The Fokker V.1 principal innovation was its unbraced cantilever wings. These were built around a pair of wooden box-girders, the upper and lower members of which were built up from several thin strips of pine, with connecting webs of birch plywood. The entire wing was covered in plywood, an innovation probably suggested to Fokker by a Swedish aeronautical engineer, Villehad Forssman, who had previously designed one of Germany's earliest multi-engined military aircraft; the V.1 upper wing's smooth surface, thick airfoil and tapered planform gave it a remarkably modern appearance. The depth of spar needed for adequate strength necessitated a wing whose root thickness was around 20% of the chord, in contrast to a typical value of around 6% for aircraft of the period and 12 to 15% for modern aircraft of comparable performance. The spars of the upper wing were parallel but those of the lower wing converged to meet at the wingtips. The intention of this was to provide a well for the fitting of a retractable undercarriage at a later date. Ailerons were fitted to the upper wing only and these were unusual in that the entire wing-tip being a separate component, and was pivoted, much like the French Blériot VIII of 1908 had done, to provide a control surface. To further Platz's desire for an aerodynamically clean aircraft, all control actuators were buried within the wing, so that there were no drag-creating control horns. The upper wing was mounted on a system of cabane struts consisting of a pair of tubular steel tripods between the fuselage and mainspar and a pair of steel struts connected to the aft spar, all basically similar to the cabane strut design for the later, likewise Platz-designed Fokker D.VI and Fokker D.VII biplane descendants — each of which also used one "N-pattern" interplane strut set per side — and the Fokker D.VIII parasol-wing monoplane descendant of the V.1. Unlike the later D.VI and D.VII, there were no interplane struts on the outer areas of the V.1's wing panels. Since Platz was using a novel and thick aerofoil, much like the contemporary cantilever-winged Junkers J 1 all-metal monoplane pioneered nearly a year earlier, he was unsure about the correct incidence for the wing with respect to the fuselage.
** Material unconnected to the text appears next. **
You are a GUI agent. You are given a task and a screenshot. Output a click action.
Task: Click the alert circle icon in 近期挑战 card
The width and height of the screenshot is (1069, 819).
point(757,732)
Lacking a wind tunnel, he therefore made it adjustable during flight.

The fuselage structure was the usual Fokker wire-braced rectangular section box girder made from welded steel tubes. This was then enclosed within circular wooden formers bearing longitudinal stringers and covered with fabric. The tail surfaces were all-moving, without a fixed fin or horizontal stabiliser. The aircraft was powered by a 75 kW (100 hp) Oberursel U.I rotary engine.

In the case of the V.1 the V did not stand for Versuchs (experimental), but for Verspannungslos (literally "without struts"), or cantilever. The aircraft was so small it was nicknamed "Floh" or flea, like a similarly small, DFW-built prototype airframe of the era.

==Variants==
It was Fokker's practice to develop rotary and inline engined variants of the company's designs. Accordingly, a second similar aircraft powered by a 120 hp (90 kW) Mercedes D.II was constructed, the Fokker V.2. The aircraft differed principally in having an increased wing area to compensate for the increased weight of the engine and Albatros D.III-outline shape open structure, fabric-covered conventional tail surfaces.

==Bibliography==

- Herris, Jack (2021). "Fokker Aircraft of WWI: Volume 4: V.1–V.8, F.I & Dr.I: A Centennial Perspective on Great War Airplanes"
- Weyl, A.J. Fokker: The Creative Years. London: Putnam, 1965.